Page excerpt:

Officially Official: 2013 Kawasaki Z800 2013 Kawasaki Z800 02 635x422

If we had to summarize Kawasaki’s new model philosophy, it would have to be with the old tuner’s phrase that “there is no replacement for displacement.” Bumping the 2013 Kawasaki Ninja ZX-6R from 599cc back to its odd 636cc figure from 2003-2006, Team Green has also trumped the quarter-liter market with the debut of the 2013 Kawasaki Ninja 300, a peppier clone of the Kawasaki Ninja 250R world-model that debuted last month (it looks like North American will have to make do with the mundane and carb’d version of the Ninja 250R, sad trombone).

While we expect to see a bevy of new Kawasaki’s later next week, one bike we don’t expect to see is the 2013 Kawasaki Z800, which just officially debuted in Europe. We were on vacation when some Thai readers leaked the first images of the Kawasaki Z800 in our comments section, luckily other publications read our site and picked up the story. You have probably already seen the photos, but just in case they are in a gallery after the jump.

Data:
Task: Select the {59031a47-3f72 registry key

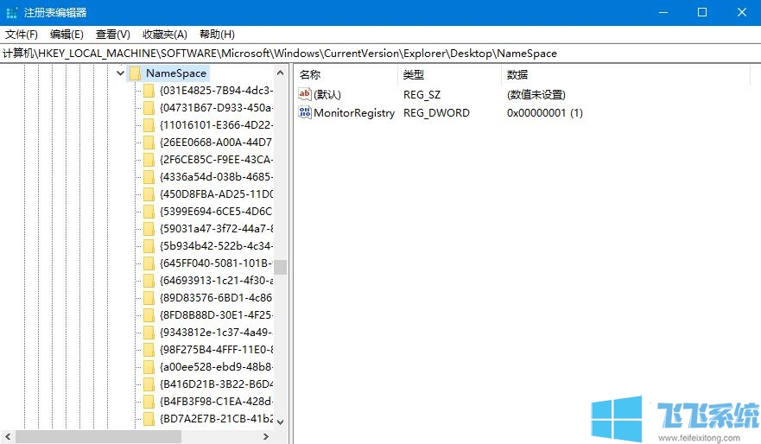Action: [x=216, y=229]

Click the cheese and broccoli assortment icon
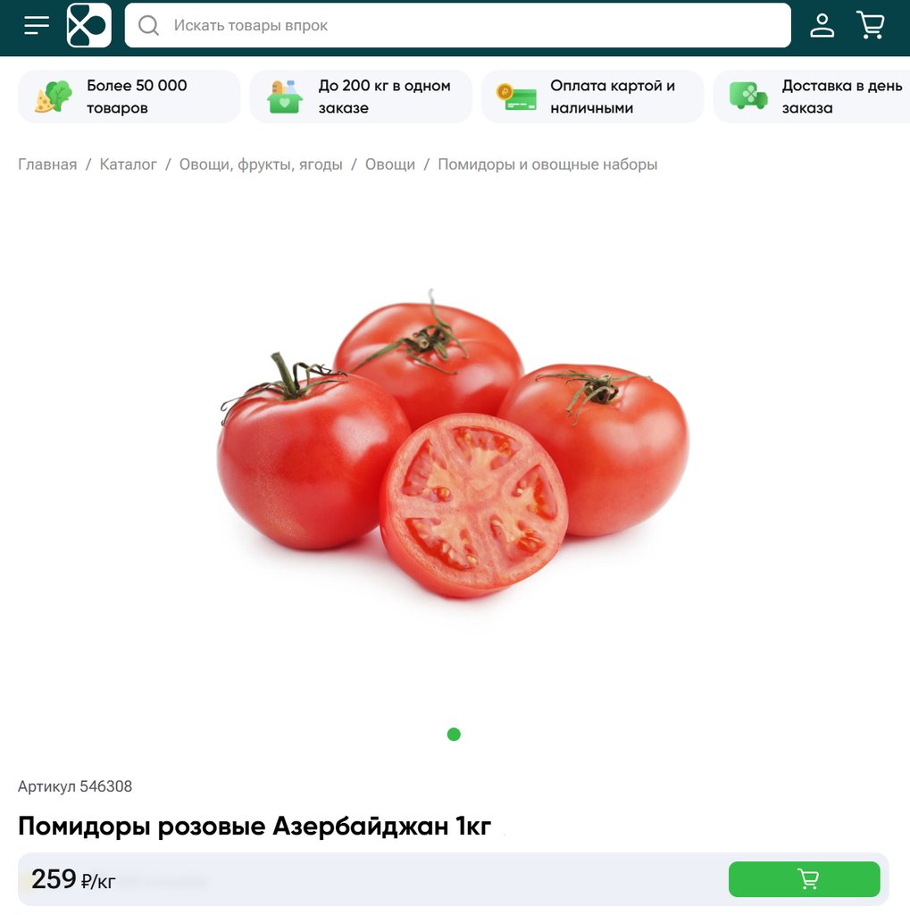[54, 97]
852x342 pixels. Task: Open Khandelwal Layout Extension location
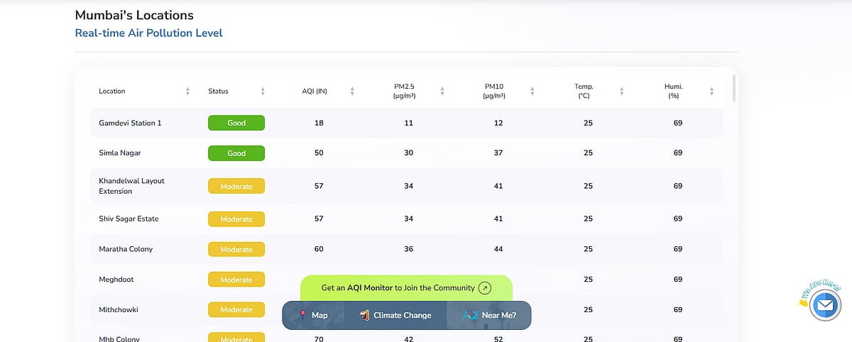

Set of tasks:
1/ According to the Kawasaki Z800 article, where did the 2013 Kawasaki Z800 officially debut?
2/ Substitute "Kawasaki" for "Team Green" in the Kawasaki Z800 article, starting at the words "If we had to" and ending after "250R, sad trombone).".
3/ Continue the Kawasaki Z800 article from its final sentence.
The rows above come from a separate source.

Task-by-task answers:
1/ Europe.

2/
If we had to summarize Kawasaki’s new model philosophy, it would have to be with the old tuner’s phrase that “there is no replacement for displacement.” Bumping the 2013 Kawasaki Ninja ZX-6R from 599cc back to its odd 636cc figure from 2003-2006, Kawasaki has also trumped the quarter-liter market with the debut of the 2013 Kawasaki Ninja 300, a peppier clone of the Kawasaki Ninja 250R world-model that debuted last month (it looks like North American will have to make do with the mundane and carb’d version of the Ninja 250R, sad trombone).

3/
Kawasaki isn’t saying too much officially, beyond the usual hyperbole of course, but it is obvious that the 2013 Kawasaki Z800 is a punched out version of the Kawasaki Z750 (a model we don’t get here in North America). Basically a 806cc version of the 748cc inline-four model, with virtually the same bodywork, Kawasaki is quoting more torque and horsepower from the Z800, but isn’t tipping any actual numbers just yet.

Creeping in on the terrain of the Kawasaki Z1000, it will be interesting to see whether Kawasaki follow’s Yamaha’s example, and deems the 800cc & 1,000cc models different enough to bring them both to North America together (e.g. Yamaha FZ8 & Yamaha FZ1), or if the Kawasaki Z800 remains a strictly European affair.

Expect the full details of the 2013 Kawasaki Z800 to hit the interwebs by October 2nd, or earlier if we have our say in it.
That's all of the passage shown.